The Spring Fire is approaching the village of Cuchara, which is surrounded by the rough terrain of the San Isabel National Forest.
Spring Fire map current as of July 2

KUSA – For a fire that’s already consumed 89 square miles since it broke out less than a week ago, a distance of another two miles might not seem like much.

“Sometimes those miles can be a huge distance, sometimes they can be really close,” said Neal Kephart, the fire information officer for the Spring Fire in southern Colorado.

RELATED | Spring Fire burns more than 56,000 acres

The 56,820-acre blaze is now a little over two miles from the village of Cuchara, an unincorporated community situated on the slopes of a former ski resort that’s been entirely evacuated as the Spring Fire creeps southwest.

It’s possible that the fire could reach the area Monday night.

“Efforts so far have been to construct fire lines, dozers and equipment around some of the structures there,” Kephart said, adding some of the 550 firefighters assigned to the Spring Fire will go to Cuchara to assess what they can do to protect the homes and businesses there.
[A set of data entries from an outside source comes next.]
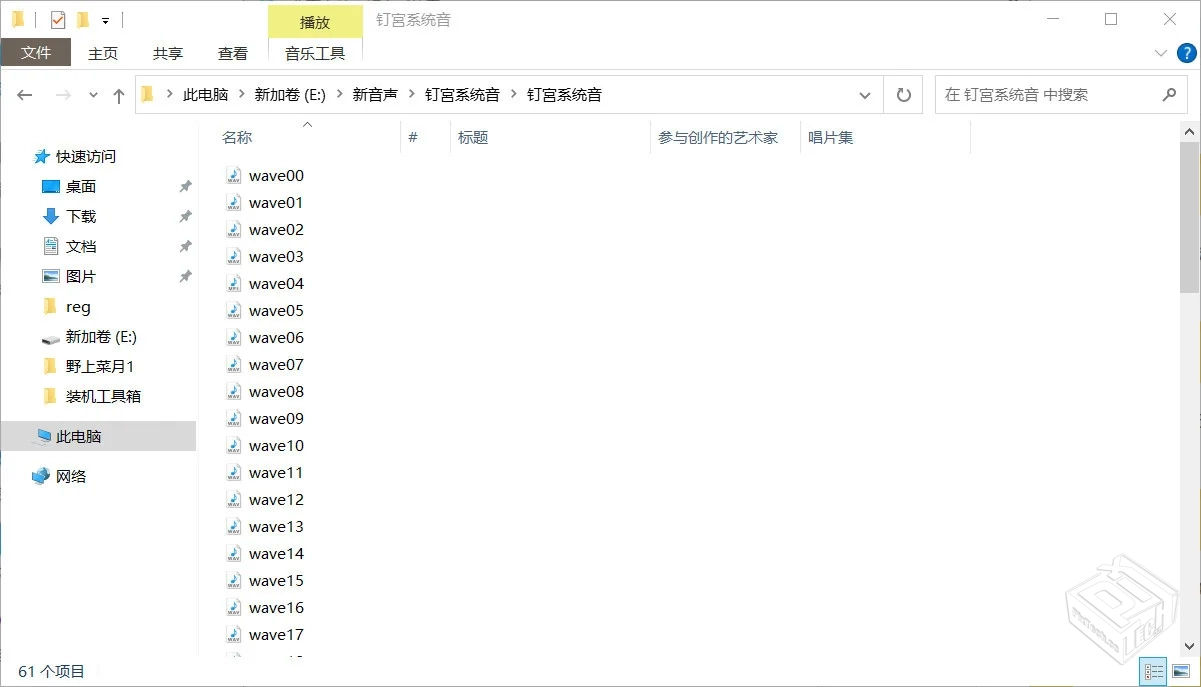Go back using the back arrow
Screen dimensions: 1201x687
[x=24, y=94]
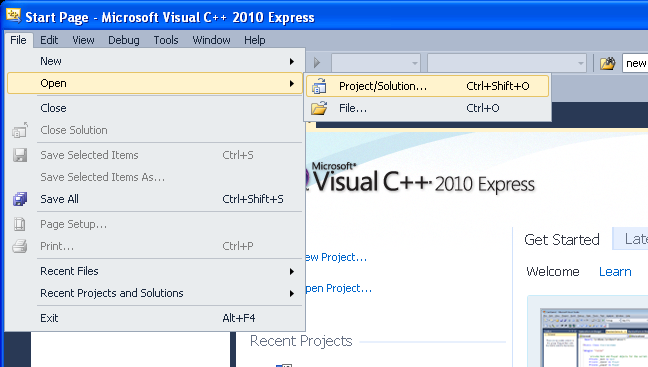Click the Save All disks icon
This screenshot has width=648, height=367.
click(x=20, y=199)
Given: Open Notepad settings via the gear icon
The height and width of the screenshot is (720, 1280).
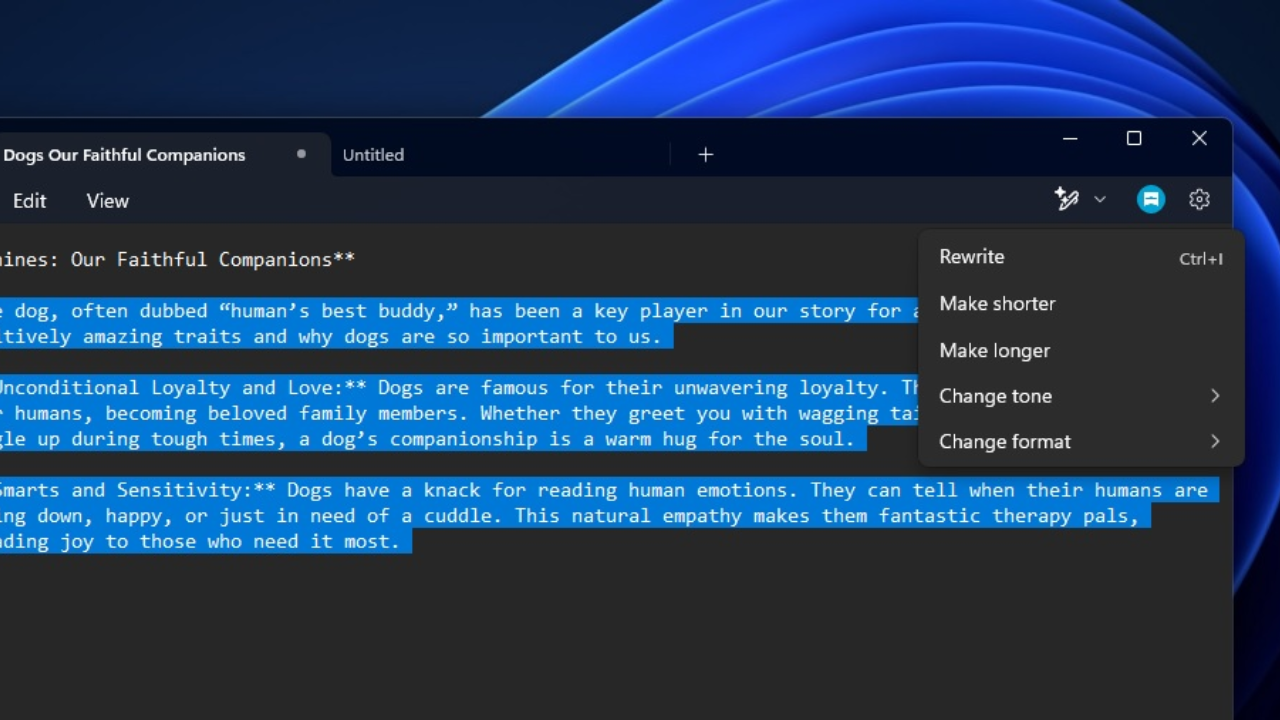Looking at the screenshot, I should (1199, 199).
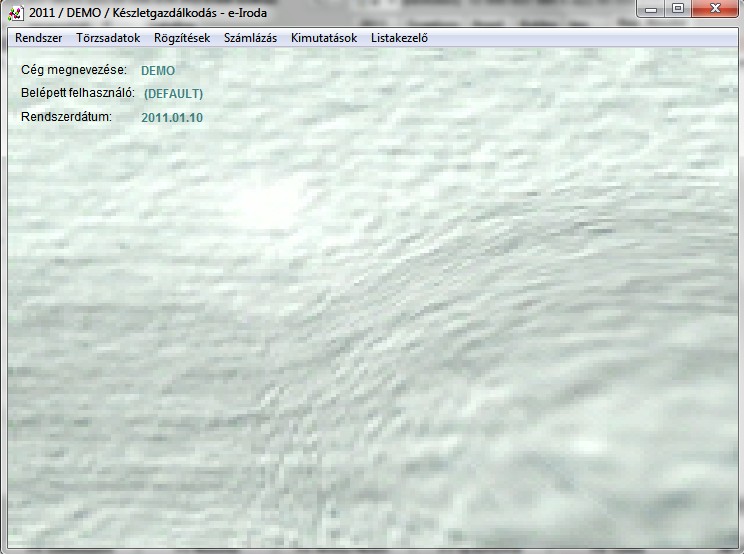Select the DEMO company name value
The width and height of the screenshot is (744, 554).
pyautogui.click(x=158, y=71)
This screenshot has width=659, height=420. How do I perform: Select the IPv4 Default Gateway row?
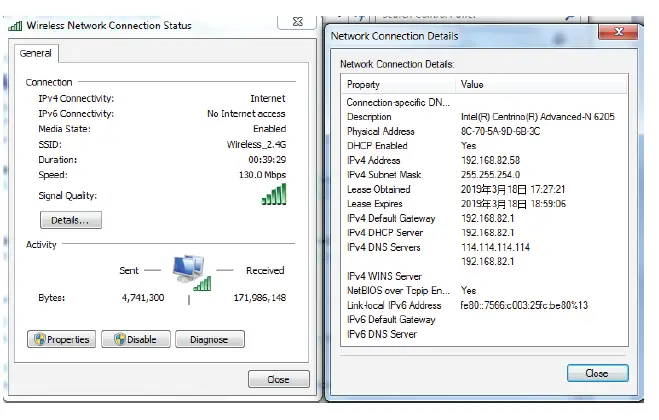point(484,218)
Kephart said the Spring Fire has been unpredictable, and that the conditions between Raspberry Mountain and Cuchara has significant beetle kill, rough terrain and narrow canyons – factors that make battling the blaze difficult and could pose safety hazards to firefighters.

RELATED | Information about the multiple wildfires burning in Colorado right now

If the fire gets closer to Cuchara, Kephart said firefighters could set controlled fires which are aimed at keeping uncontrolled blazes away from structures.
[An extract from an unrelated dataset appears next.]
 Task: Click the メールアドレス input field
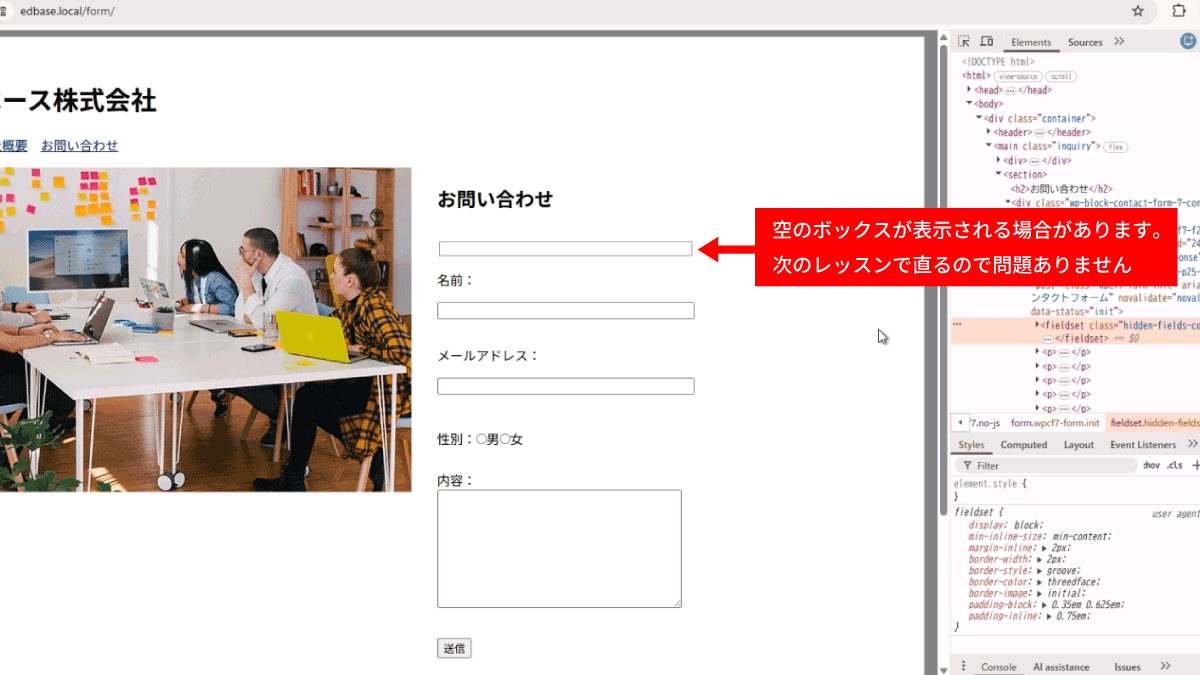click(565, 385)
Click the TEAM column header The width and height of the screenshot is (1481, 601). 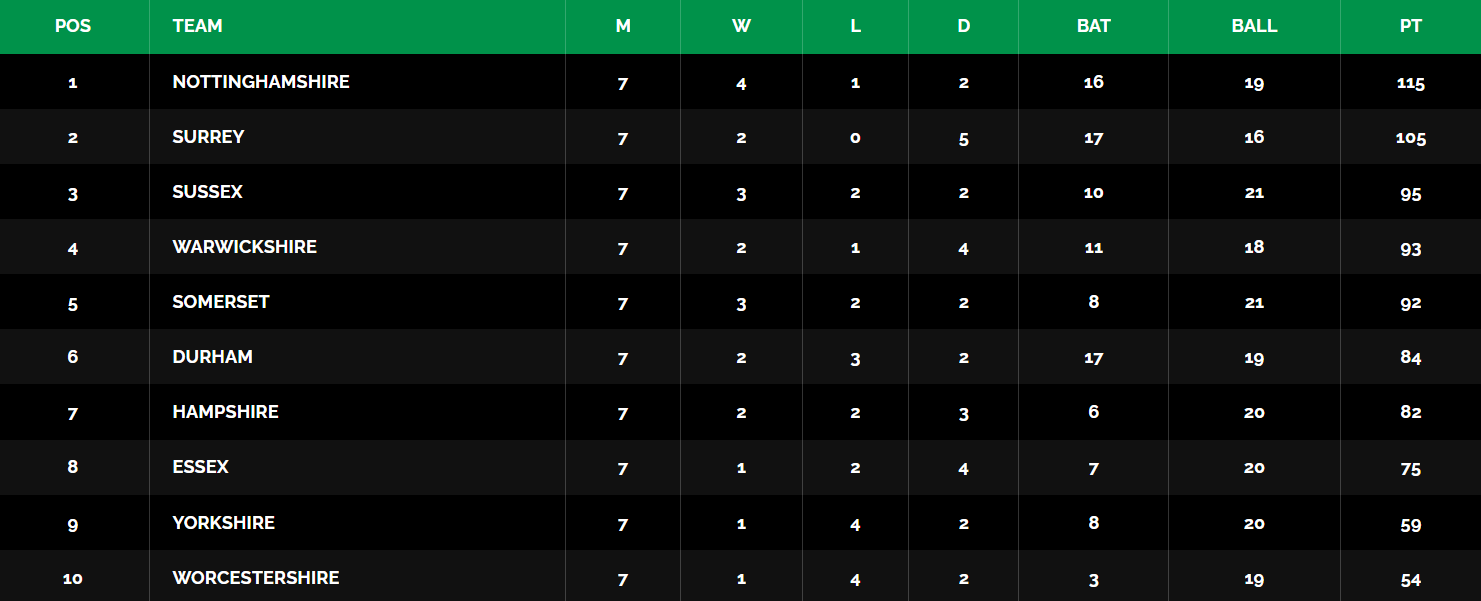197,26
Firefighters can also leave portable sprinklers and water tanks in Cuchara if the blaze spreads too fast.

“Every attempt is going to be made to protect those structures wherever possible and where it’s safe to do that.”
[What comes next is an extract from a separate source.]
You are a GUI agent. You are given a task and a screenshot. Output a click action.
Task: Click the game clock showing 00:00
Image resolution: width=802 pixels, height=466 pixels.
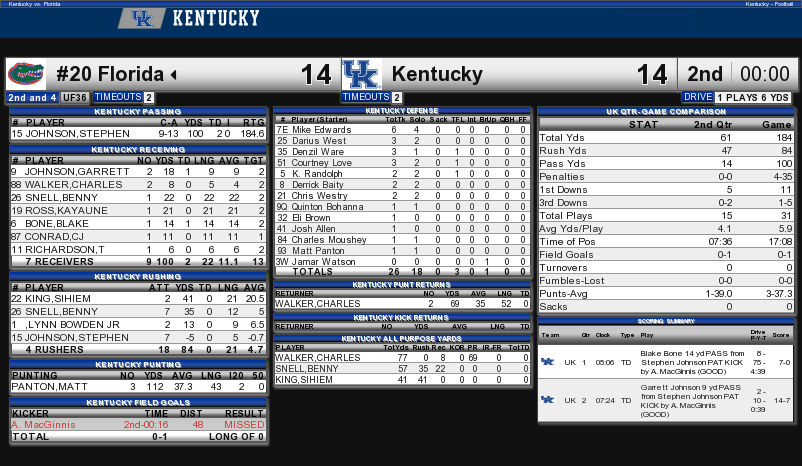point(764,74)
RELATED | Affidavit: Spring Fire arson suspect used fire pit to cook meat

Seven helicopters are currently dropping water and retardants onto the Spring Fire, as well as air tankers.

The Spring Fire, which was allegedly started by a man who had been cooking pit in a fire pit the night before it broke out, is 5 percent contained.

“We’re looking at quite a challenging period here because we have low humidity, we have high temperatures, we’ve got unstable atmospheric conditions and we’ve got windy conditions,” Kephart said. “Combine the four of those with the near-record drought that we’ve been experiencing here, and it’s just kind of a setup for extreme fire behavior.”